I don’t know who is reading this at this point. I haven’t been participating in anyone else’s blog for at least a couple of weeks so I don’t know who knows I still exist. But regardless, I should start blogging again, even if I can’t bring myself to focus on others’ words yet.
What is going to help is that I will take this old laptop in and get it upgraded so I can start using newer browsers and such… AND with that will come some of the browser plug-ins that I can install that will read online text in a computer-generated voice. Then I think I will be better able to read other people’s blogs at present. But as is, there is just no way of focusing on it.
I haven’t figured out how I want to do my current schedule/calendar/daily moods stuff yet. It seems to be bypassing the point of a blog to have a week’s worth of stuff in a single post that I continue to update. But I’m afraid of the information getting too spread out if I post each day as its own post. And I also don’t want to put it off into its own “Page”, as satisfying as that would look visually for me, because then it would be out of context of whatever else I end up posting. decisions, decisions.
I have been individually contacting people I know in-person to ask them to refrain from visiting my blog now. I have been avoiding writing a lot of things in here because I had previously felt comfortable with certain people viewing this. Well, I feel differently about it now. I am in a phase where I need the freedom that comes with anonymity. (If I haven’t contacted you individually, separate from here, then I am still okay with you viewing this. This includes my therapist.)

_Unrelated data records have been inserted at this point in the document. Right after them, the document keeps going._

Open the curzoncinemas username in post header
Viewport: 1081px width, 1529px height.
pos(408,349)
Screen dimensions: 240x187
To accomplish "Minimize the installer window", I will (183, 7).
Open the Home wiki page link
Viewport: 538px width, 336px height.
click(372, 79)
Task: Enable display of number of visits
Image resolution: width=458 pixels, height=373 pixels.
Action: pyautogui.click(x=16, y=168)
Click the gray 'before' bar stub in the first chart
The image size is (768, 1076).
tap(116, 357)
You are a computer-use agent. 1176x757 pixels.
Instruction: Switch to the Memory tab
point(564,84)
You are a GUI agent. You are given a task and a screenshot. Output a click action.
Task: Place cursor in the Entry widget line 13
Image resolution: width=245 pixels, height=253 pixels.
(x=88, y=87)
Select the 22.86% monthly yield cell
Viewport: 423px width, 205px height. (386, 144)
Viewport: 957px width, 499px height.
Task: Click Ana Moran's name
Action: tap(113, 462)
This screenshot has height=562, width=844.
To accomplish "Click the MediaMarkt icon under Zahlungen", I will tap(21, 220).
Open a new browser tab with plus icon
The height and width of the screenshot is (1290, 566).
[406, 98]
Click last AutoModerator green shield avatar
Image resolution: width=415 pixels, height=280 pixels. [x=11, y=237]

Here’s my disclaimer and frankly it is going to sound harsh: If you are reading this and I HAVE contacted you individually to ask you to stop reading my blog, then frankly my trust in you was misplaced to begin with and if I say anything on here that hurts you, I do not accept responsibility for that. It’s on you. Because I’m asking to return to anonymity for a specific reason: I need a space to say whatever I damn well feel like saying and some of it is going to sound crazy and some of it is going to sound hurtful and some of it is going to be off the walls. I need this space for experimentation.